• [Data entries]
*** Begin section ***
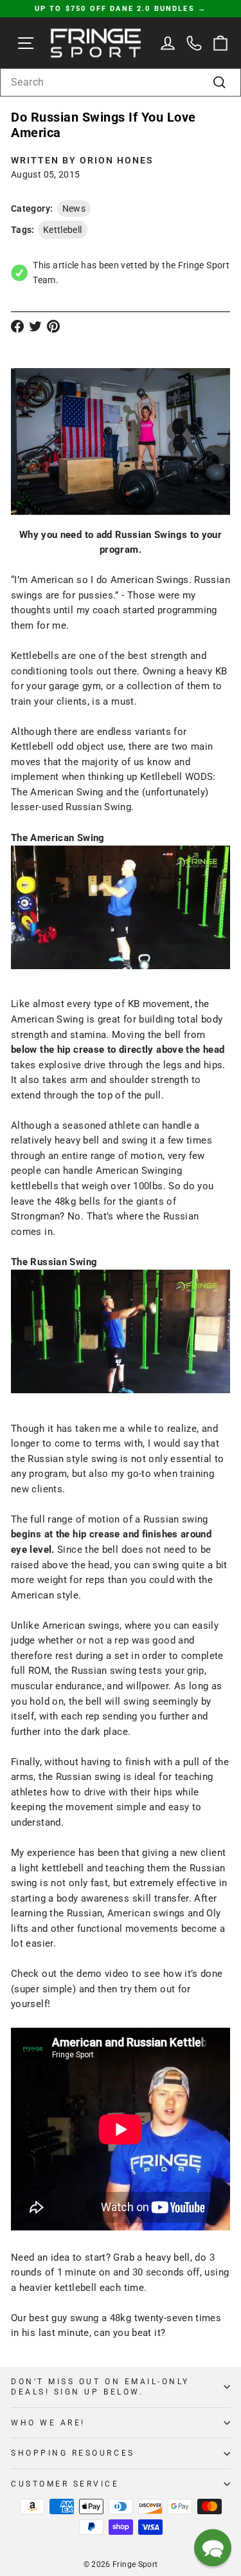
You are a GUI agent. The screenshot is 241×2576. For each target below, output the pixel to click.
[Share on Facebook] (17, 326)
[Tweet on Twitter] (35, 326)
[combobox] (120, 82)
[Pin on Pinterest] (53, 326)
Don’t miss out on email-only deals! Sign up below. (100, 2386)
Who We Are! (48, 2422)
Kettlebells (35, 656)
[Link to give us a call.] (194, 42)
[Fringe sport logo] (96, 42)
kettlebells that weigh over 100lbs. (88, 1186)
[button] (212, 2547)
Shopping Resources (73, 2453)
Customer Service (65, 2483)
*** End section ***
• [What you should do]
Where a line in the records above includes the string "below", show it.

• [Reply]
You are a GUI agent. The screenshot is 241×2576. For each target below, output the pixel to click.
Don’t miss out on email-only deals! Sign up below. (100, 2386)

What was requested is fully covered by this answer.